Mais il y a un souci de taille - je m’excuse d’avance de casser le suspense: ce film est un étron XXL. Ici il n’est pas question de subjectivité, d'imposer son avis, non, c'est juste nul. Pas UN SEUL plan de bien cadré ou de fixe dans tout le film, je ne pensais pas voir ça un jour! Cloverfield avait ses raisons d'avoir une caméra maltraitée car c’était le seul point de vue du spectateur, alors que là le caméraman filme un dialogue, un bout de papier, des tombes, et j'en passe, il faut se coltiner caméra instable de film de vacances doublée de zooms/dézooms incessants et dégueulasses. On conviendra que c'est un sérieux handicap pour un film pareil de ne pas être foutu d'être lisible ne serait-ce que la moitié du temps.
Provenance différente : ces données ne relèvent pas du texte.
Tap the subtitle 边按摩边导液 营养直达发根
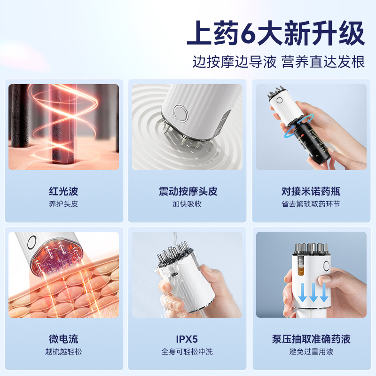pos(279,62)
Et encore je ne parle pas des scènes d’action, pendant lesquelles les plus sensibles préfèreront détourner les yeux sous peine de perdre quelques dixièmes. Je ne pourrais prétendre critiquer le film sans l’avoir regardé en entier, donc j’ai souffert. Dès qu’il y a un peu de tension, une fusillade, un tir de roquettes, la caméra semble tout à coup montée sur ressort, vas-y que je bouge dans tous les sens pour donner l’impression que ma mise en scène est trop dynamique et nerveuse. Du coup on ne voit rien, presque jamais clairement les extra-terrestres, et pas moyen de profiter d’une scène d’action un tant soit peu jouissive. Mais alors si dans un tel film on ne profite pas des scènes d’action, que donne le reste ?
Le scénario, si on ose l'appeler ainsi, est-ce une blague? Aucune notion de rythme, des personnages creux et fonctionnels, des dialogues dignes de cour de récré de CM2, non, sérieusement ?
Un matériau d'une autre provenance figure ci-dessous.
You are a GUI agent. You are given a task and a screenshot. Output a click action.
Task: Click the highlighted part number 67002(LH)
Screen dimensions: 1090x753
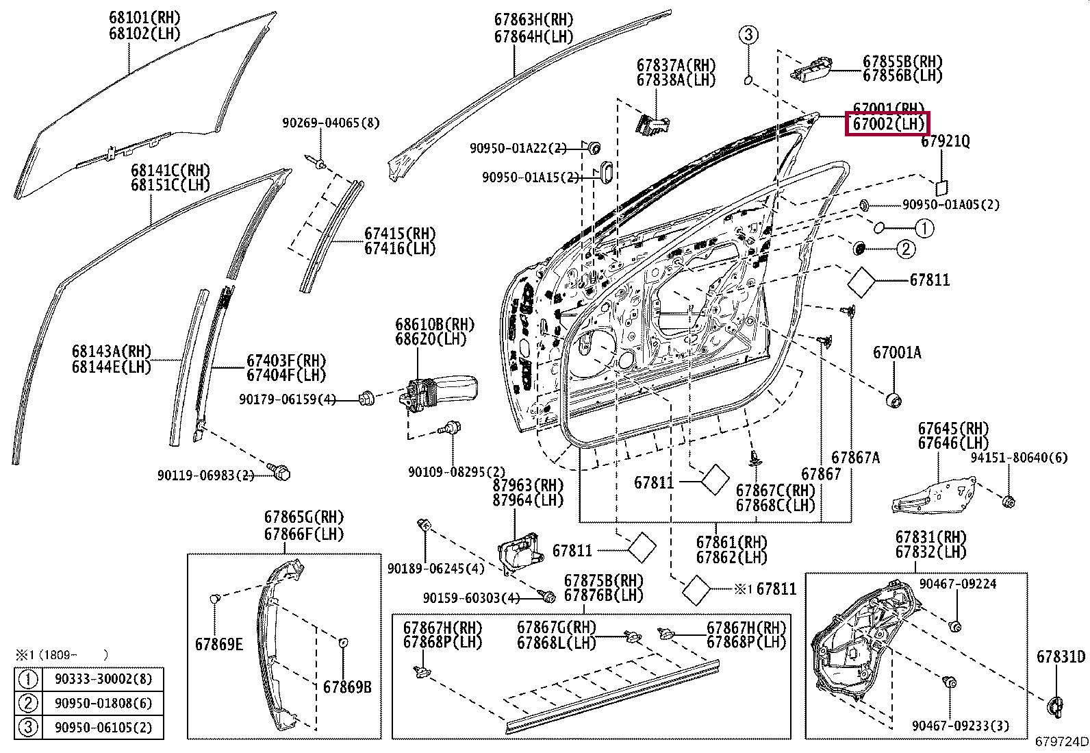click(x=888, y=124)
Les incohérences pleuvent, notamment les distances pour prendre un exemple précis: le commissariat est à 1 km, les soldats sont à pied, pas de problème. Une fois au commissariat, surprise, il y a 10 km à couvrir en bus pour rentrer. Le bus roule un peu (plus que 4 km), bretelle d'accès démolie, la prochaine à 500m (plus que 3.5 km), bataille, tout le monde descend de la voie rapide, hop plus qu'un km. Ok, pourquoi pas. On pourra dire que je pinaille mais ça montre soit que le script, soit que le montage a été fait à l'arrache. Les deux en vrai, mais bon.
Les dialogues revenons-y, j'ai rarement vu un tel degré de connerie au premier degré. Les répliques badass du pauvre s'enchaînent, tout le catalogue y passe, plus c'est gras plus on aime. Un exemple qui donne le niveau dès le début, avec le sergent qui vient signer son formulaire de départ et le gratte papier qui lui envoie un « Je savais pas que t’avais appris à écrire, Nantz ». Ou encore le fabuleux « Je peux peut-être aider, je suis vétérinaire » de la civile face à un cadavre alien.
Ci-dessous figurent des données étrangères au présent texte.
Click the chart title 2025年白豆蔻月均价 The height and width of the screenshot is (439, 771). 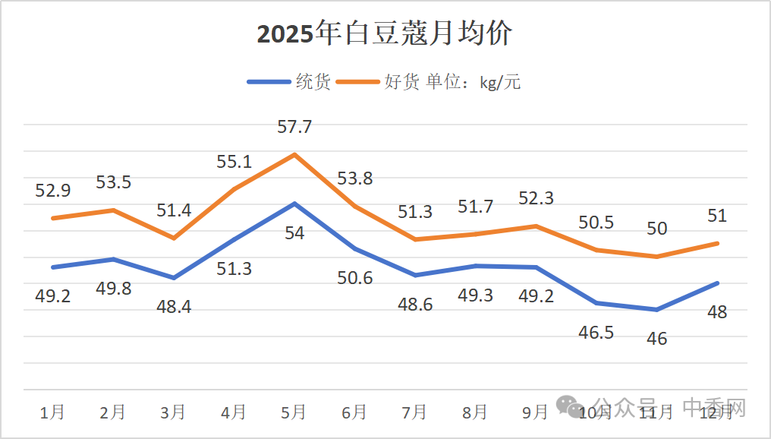click(x=385, y=34)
Je veux bien que les marines ne soient pas tous des lumières mais ce film est plus insultant que glorifiant à leur égard. En parlant de clichés, on aura droit à TOUT dans ce film, le gentil civil moustachu qui se sacrifie, la scène d'émotion à deux balles, "Reculer? Jamais!", le sergent mal aimé qui sauve l'équipe, le jeune bleu qui a la trouille et met les autres en danger, Michelle Rodriguez (oui c’est un cliché ambulant), etc, etc...
Résumons: les dialogues sont affreusement mal écrits, les scènes d'actions sont totalement illisibles, la musique recycle tous les poncifs de la musique patriotico-héroïque bien pompeuse, et les incohérences sont légion. Le coup de "l'alerte terroriste" pour les météores, ou le "on a transmis votre technique au monde entier" alors que le sergent a juste ordonné un tir de missile sur le vaisseau, qui le fait exploser entièrement par une étrange réaction en chaîne sont tout simplement cultes. Même Independence Day était plus réaliste, et croyez que ça me fait mal de le dire.
On ne s'ennuie pas trop, c'est déjà ça, mais que c'est mauvais. Malheureusement, pour confirmer ce que je disais en introduction, le film a fait un énorme carton en salles, une suite est déjà prévue, alors pourquoi essayer de faire de bons films alors que ça prendrait plus de temps?
Pour l’anecdote, il y avait d'autres amateurs de nanars dans la salle (repérés à leurs rires narquois), et les applaudissements lancés à la fin furent de loin le moment le plus émouvant du film.